- 演習用本文
◆ ◆ ◆ ◆ ◆ ◆ ◆

疾患別(プライマリ・ケア医が診る感染症)

2024-09-03こどもとおとなの 細菌性上気道炎

急性気管支炎

急性気管支炎とは?

聴診上、副雑音があるが、呼吸状態や胸部画像所見などから肺炎が除外されたものをさすことが多く、その原因微生物は、ウイルスが 90%以上を占め、5~10%は百日咳菌、マイコプラズマとされ1)、その多くは自然治癒します。診断のためのこれらの微生物ルーチン検査は不要ですが、流行状況や身体所見から臨床的にマイコプラズマ肺炎や百日咳が疑われる場合は除外診断のための検査を検討します。
 マイコプラズマ感染症のほとんどは軽症で治癒し、肺炎となるのは感染者の約3~5%、5歳未満では稀、最も多い学童期で10%しかない2)とされます。ゆえに、なんでもかんでもマイコプラズマ疑い、マイコプラズマだからマクロライド系抗菌薬投与とするのはメリットよりもデメリットが勝ります。

治療

百日咳を診断した場合は、マクロライド系抗菌薬を投与することが推奨されますが、上記のように肺炎でないマイコプラズマによる急性気管支炎の場合には、抗菌薬の有用性は確立されていません3)。つまり、百日咳以外の急性気管支炎に対して抗菌薬は原則として不要とされます4)。また、気管支拡張薬は無効5)なため、安易な経口/貼付剤の多剤処方はデメリットが勝ることになります。

◆ ◆ ◆ ◆ ◆ ◆ ◆

- 提示資料

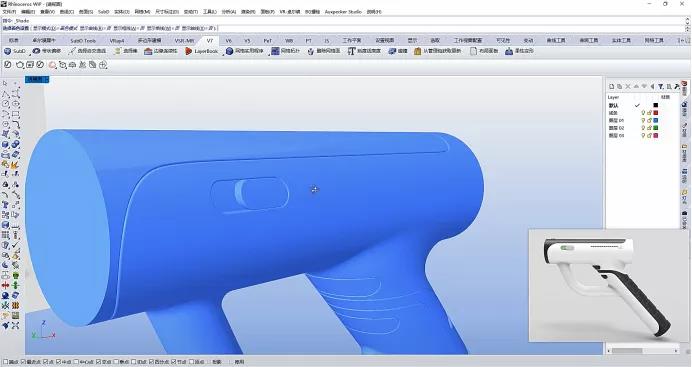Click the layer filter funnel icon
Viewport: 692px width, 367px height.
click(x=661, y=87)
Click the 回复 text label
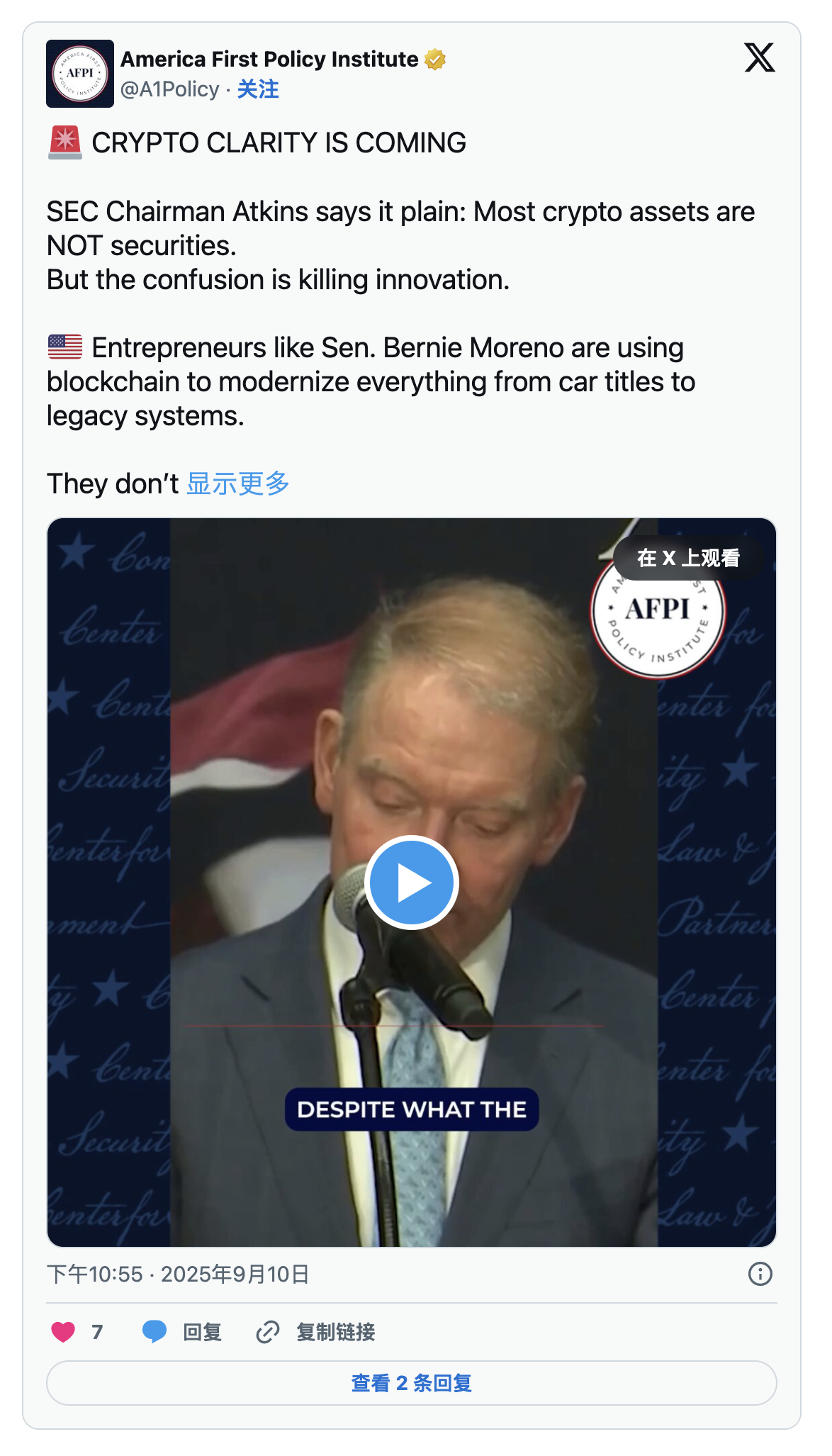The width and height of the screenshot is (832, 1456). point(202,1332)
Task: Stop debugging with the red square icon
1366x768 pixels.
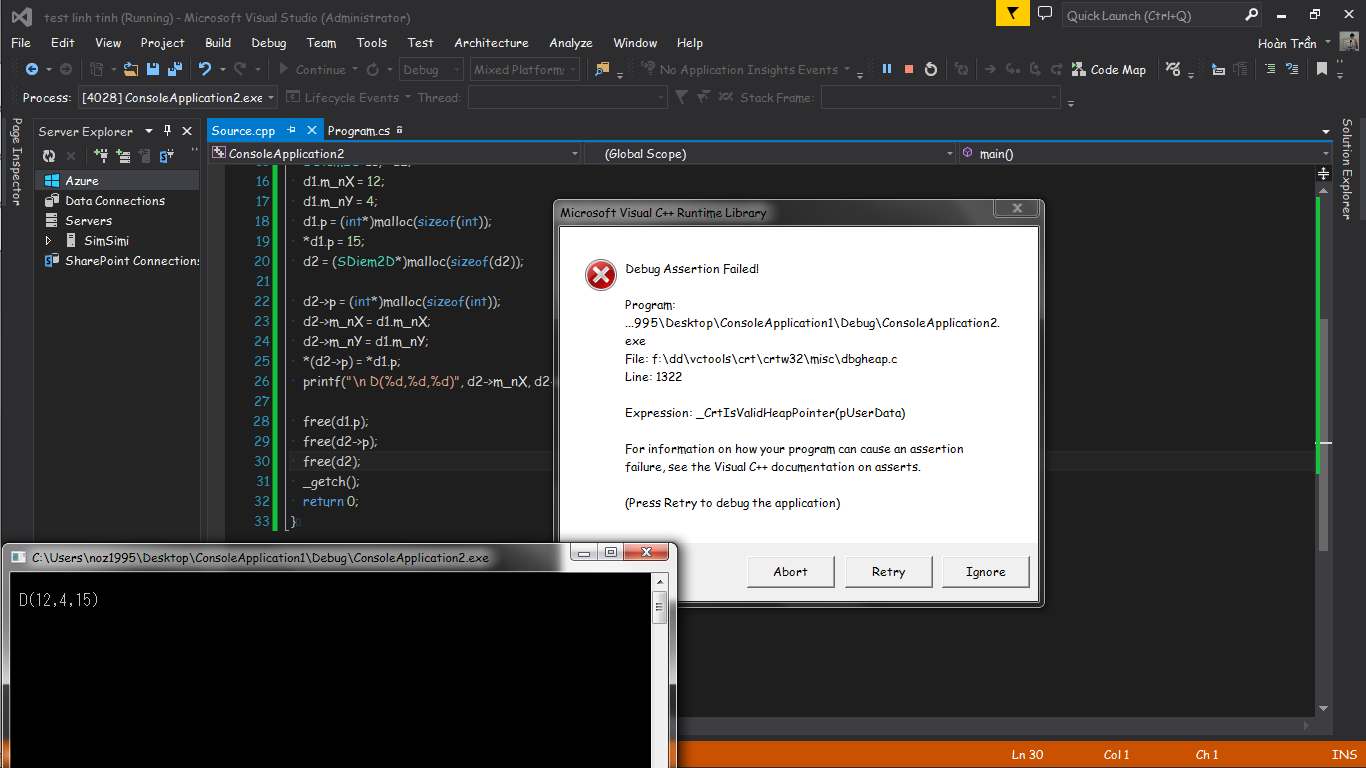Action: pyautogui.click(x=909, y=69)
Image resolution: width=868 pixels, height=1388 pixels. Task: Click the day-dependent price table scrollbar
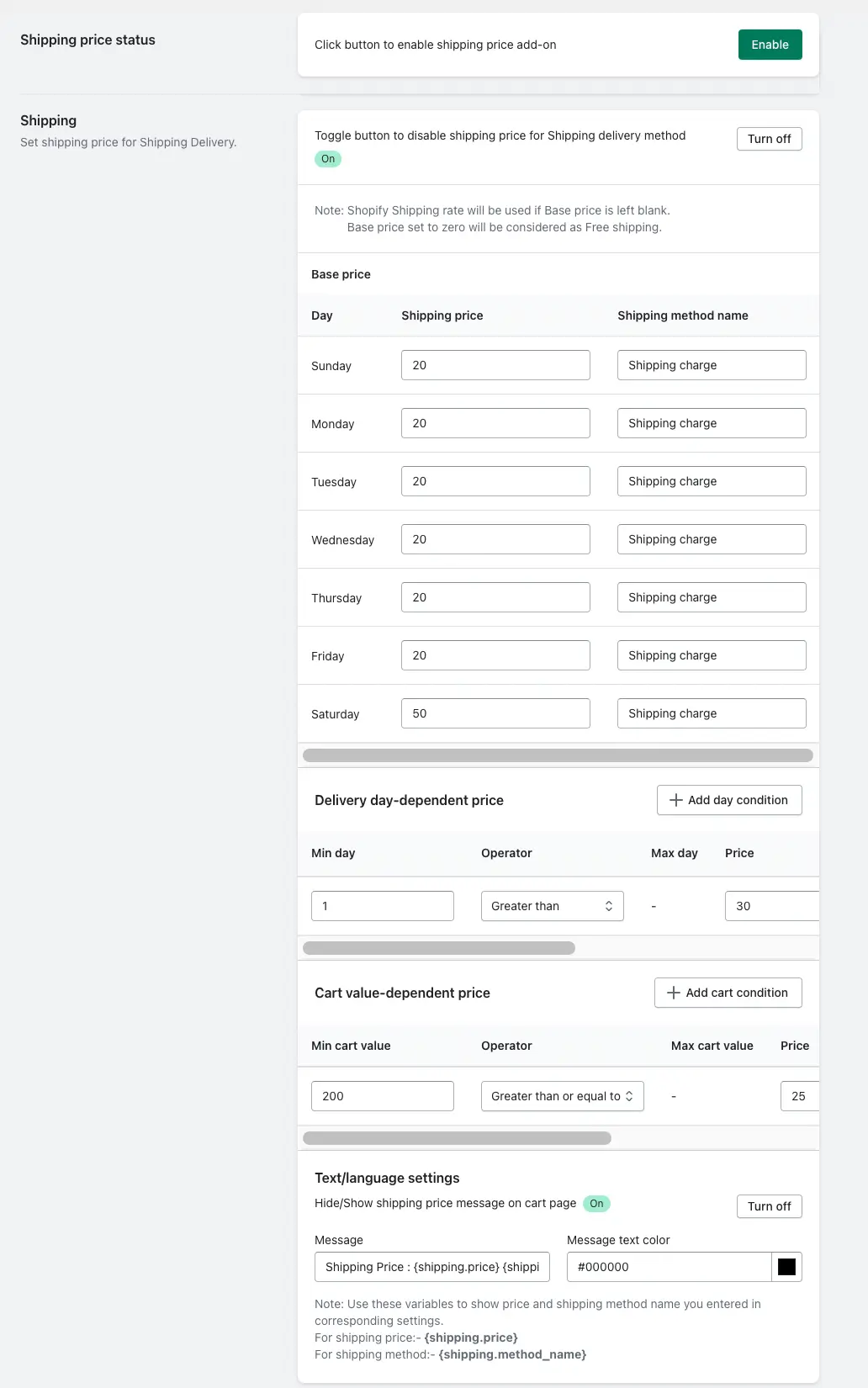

◆ ◆ ◆ ◆ ◆ ◆ ◆

- 課題と演習
**A)** 急性気管支炎についての本文から、「疾患別(プライマリ・ケア医が診る感染症)」で始まり「よりもデメリットが勝ります。」で終わる部分を、一字一句違えずに書き写しなさい。
**B)** 急性気管支炎についての本文を、最後の文の後から続けて書きなさい。

- 課題別解答
**A)**
疾患別(プライマリ・ケア医が診る感染症)

2024-09-03こどもとおとなの 細菌性上気道炎

急性気管支炎

急性気管支炎とは?

聴診上、副雑音があるが、呼吸状態や胸部画像所見などから肺炎が除外されたものをさすことが多く、その原因微生物は、ウイルスが 90%以上を占め、5~10%は百日咳菌、マイコプラズマとされ1)、その多くは自然治癒します。診断のためのこれらの微生物ルーチン検査は不要ですが、流行状況や身体所見から臨床的にマイコプラズマ肺炎や百日咳が疑われる場合は除外診断のための検査を検討します。
 マイコプラズマ感染症のほとんどは軽症で治癒し、肺炎となるのは感染者の約3~5%、5歳未満では稀、最も多い学童期で10%しかない2)とされます。ゆえに、なんでもかんでもマイコプラズマ疑い、マイコプラズマだからマクロライド系抗菌薬投与とするのはメリットよりもデメリットが勝ります。

**B)**
急性細気管支炎(2歳未満の小児)とは?

2歳未満の小児の鼻汁、鼻閉、咳、呼気性喘鳴や努力呼吸を呈するウイルスよる気道感染症であり、発熱の有無を問わないとされています。細気管支上皮の炎症/浮腫や粘液による閉塞性病変に伴い呼吸障害をきたしうる疾患であり、その原因微生物として RS ウイルスが最も多く、ヒトメタニューモウイルス、パラインフルエンザウイルスもあります。
RS ウイルス初感染者の約40%は下気道感染症をきたすため、乳児における入院の原因として最も多く、多呼吸、呼気性喘鳴や努力呼吸、低酸素血症等重症化のサインに注意し、適宜、呼吸管理目的に2次医療機関への入院紹介を検討します。乳児期早期や基礎疾患のある乳児にはハイリスクとなりますので、より注意が必要となります。

治療(急性細気管支炎)

抗菌薬の効果は期待できない6)のはもちろんのこと、気管支拡張薬やステロイドを用いた薬物療法の有効性は否定され、各種ガイドラインでも推奨されておらず7)安易な多剤処方はしてはいけないとされています。治療としては、呼吸・全身状態に応じた全身管理が重要となります。

急性気管支炎の重要な鑑別疾患

急性期~亜急性期の症状であれば、肺炎、膿胸、気道~気管支異物、気管支喘息を除外することが重要となり、発熱が持続したり、呼吸障害のある症例において、バイタルサインや胸部診察所見を見極めたうえでの追加検査が考慮されます。また、経過次第では、結核や肺がんなども疑うことも必要になります。

参考サイト・文献

1) Qaseem A, et al. Ann Intern Med. 2022 Mar;175(3):399-415.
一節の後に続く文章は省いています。